Os indicados pelos demais acionistas são Carlos Augusto Leone Piani (diretor de iniciativas estratégicas e Fusões e Aquisições Globais da Kraft Heinz e conselheiro da Equatorial Energia); Claudio Roberto Ely (ex-Raiadrogasil e conselheiro da Dimed, entre outras); Leonel Dias de Andrade Neto (ex-CEO da Smiles); Mateus Affonso Bandeira (ex-Falconi Consultores e Banrisul); Pedro Santos Ripper (ex-diretor da Oi, conselheiro da Iguatemi entre outras); Ricardo Carvalho Maia (ex-Grupo Ultra).

Desestatização

Desde dezembro de 2017, a BR Distribuidora deixou de ser uma estatal puro sangue ao listar suas ações na B3, a bolsa paulista. Foi quando a companhia protagonizou a maior operação de mercado ao levantar R$ 5 bilhões na abertura de capital (IPO, na sigla em inglês). A operação foi considerada o maior IPO desde 2013, quando o BB Seguridade captou R$ 11 bilhões.

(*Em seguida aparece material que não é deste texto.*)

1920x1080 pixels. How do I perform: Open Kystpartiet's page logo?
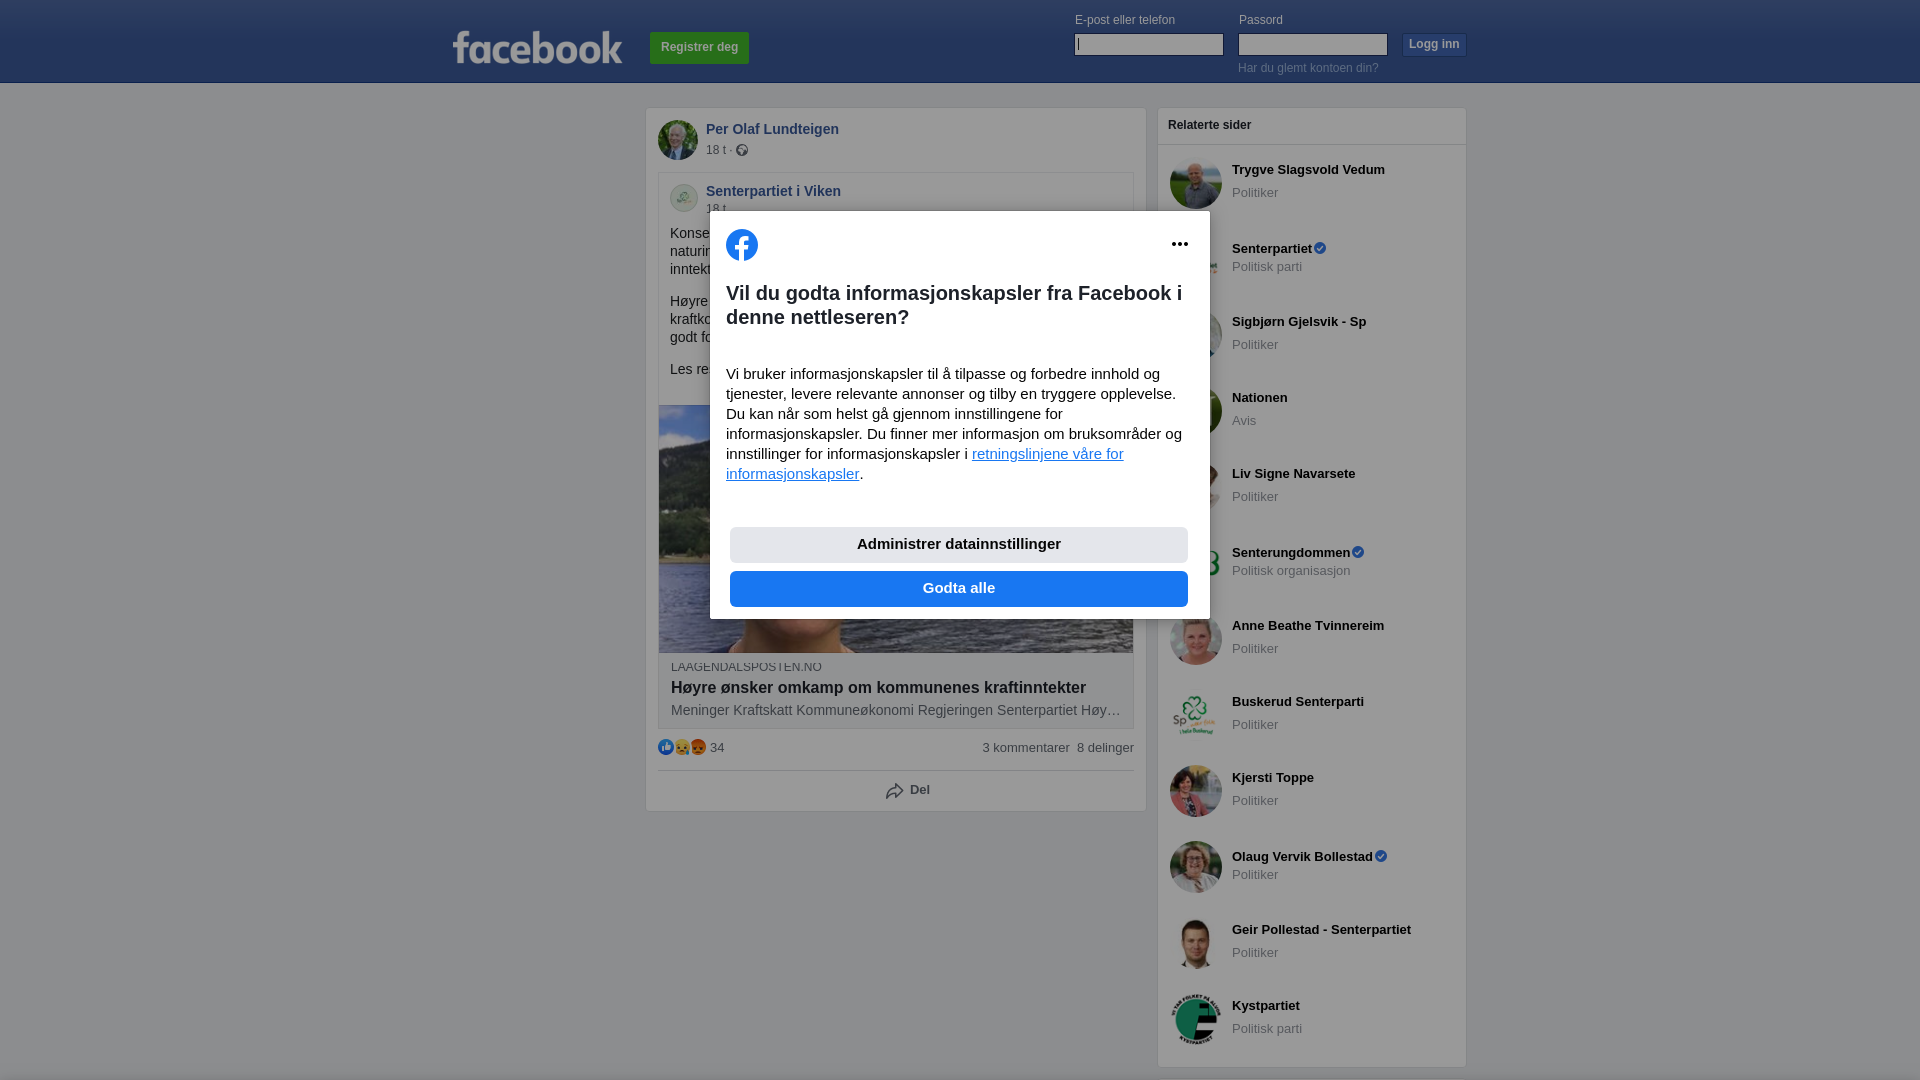click(x=1196, y=1019)
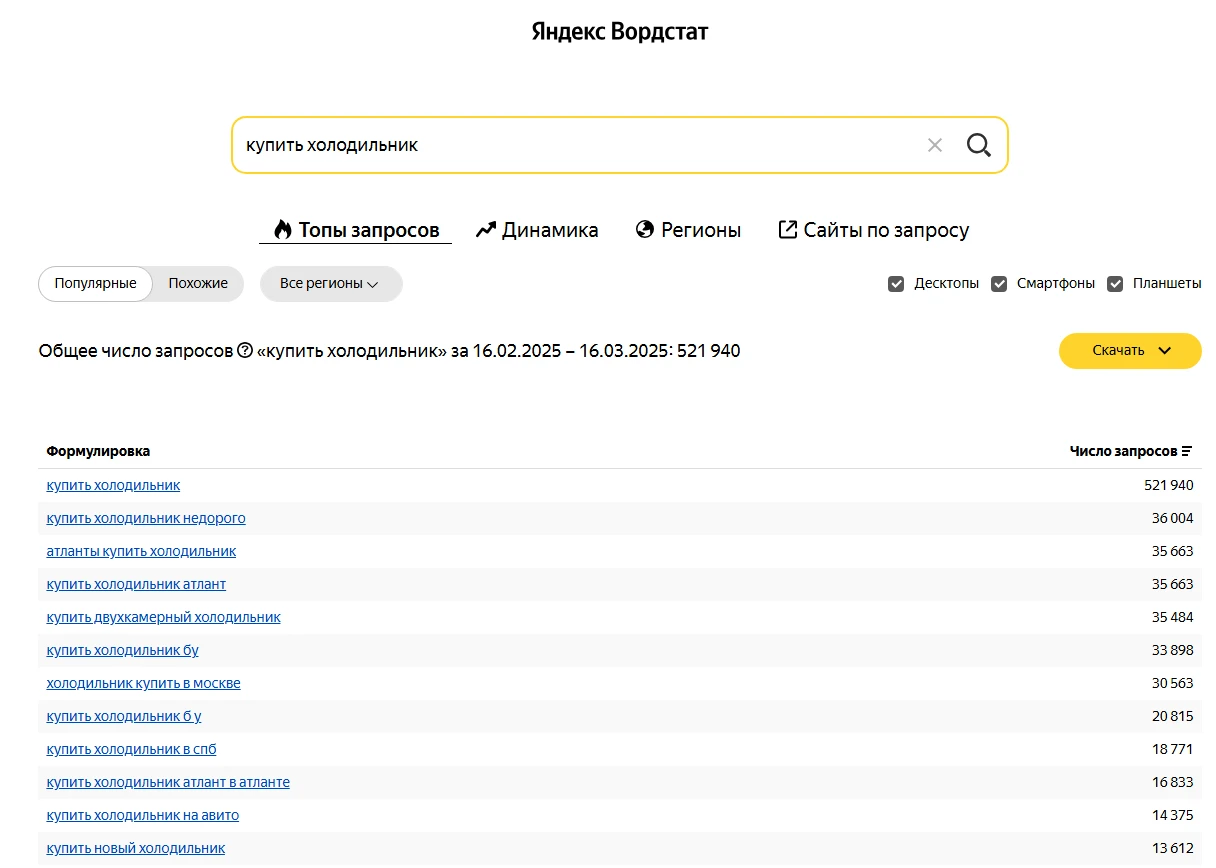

E, em julho deste ano, com a oferta de vendas de ações da companhia (operação conhecida como folow on), em uma operação avaliada em cerca de R$ 9,6 bilhões no mercado, a Petrobrás acelerou ainda mais os planos de desinvestimentos. Recentemente, a companhia levantou  US$ 8,5 bilhoes com a venda da TAG e pretende levantar mais de US$ 10 bilhões com a venda de oito refinarias.

A privatização da BR Distribuidora inaugurou um novo modelo de negócios no Brasil: o de empresa de controle pulverizado, mas com um sócio estatal como principal acionista.

A Bolsa de Valores, então, retirou a BR Distribuidora do programa de governança de estatais após privatização. Isso porque a companhia recebeu ofício da bolsa em referência à liquidação da oferta pública de distribuição secundária de ações ordinárias da BR, pela qual a Petrobras deixou de ser a acionista controladora. Em nota, a companhia reiterou "seu compromisso com os mais altos padrões de integridade para o constante aprimoramento do seu modelo de governança corporativa".